* WHAT IS BEING ASKED: Your answer should be one number, the count of lines in the data that hold "screenshot".

* SOURCE RECORDS:
══════

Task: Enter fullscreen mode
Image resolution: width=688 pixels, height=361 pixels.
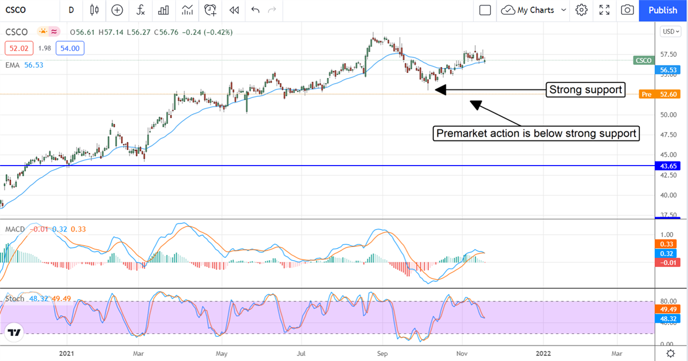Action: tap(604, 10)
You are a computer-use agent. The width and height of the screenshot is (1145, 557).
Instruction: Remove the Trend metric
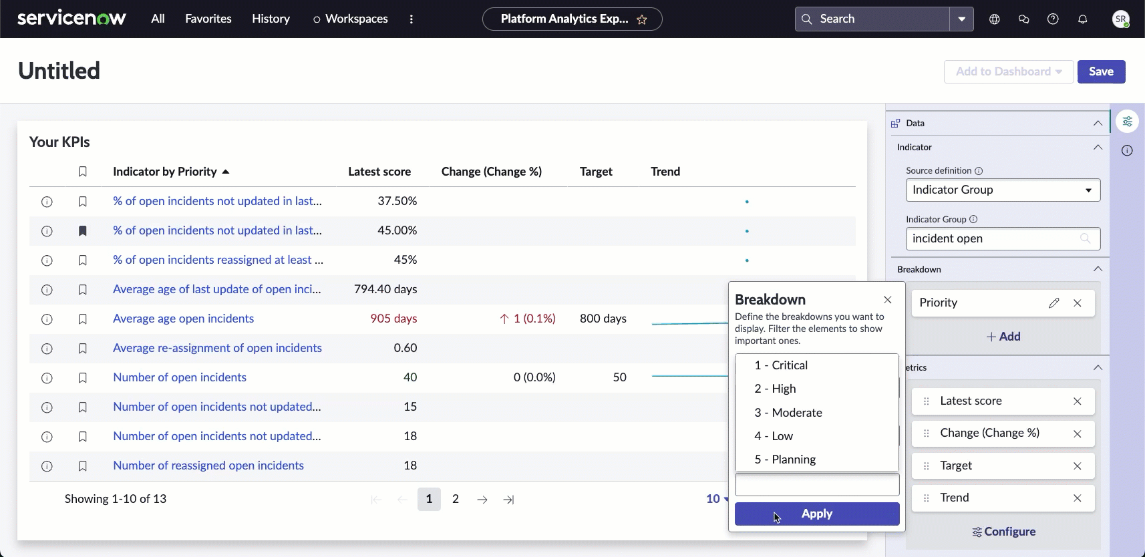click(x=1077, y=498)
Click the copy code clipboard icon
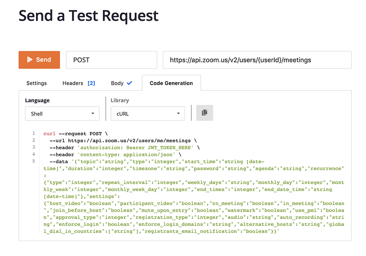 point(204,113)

══════

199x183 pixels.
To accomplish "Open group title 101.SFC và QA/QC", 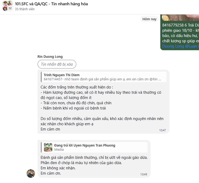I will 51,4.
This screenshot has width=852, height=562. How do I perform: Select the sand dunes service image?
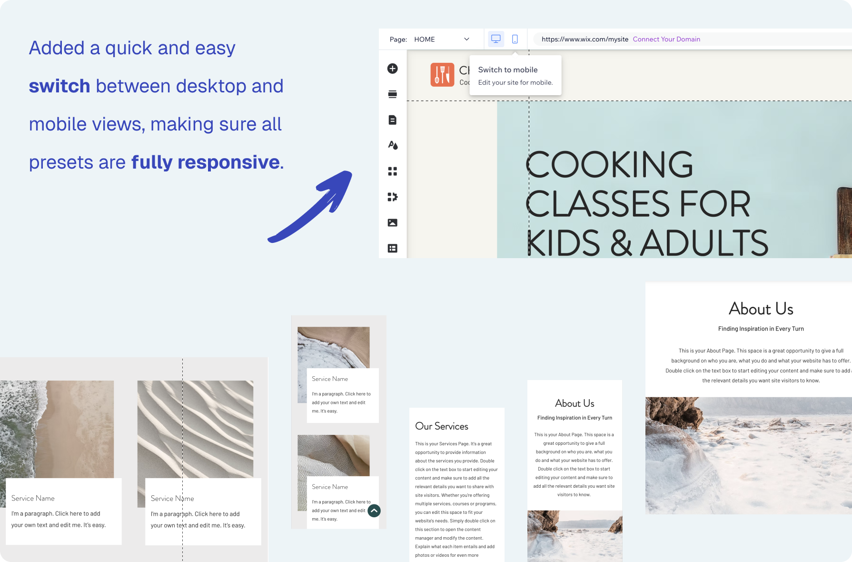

══════

* REPLY: 2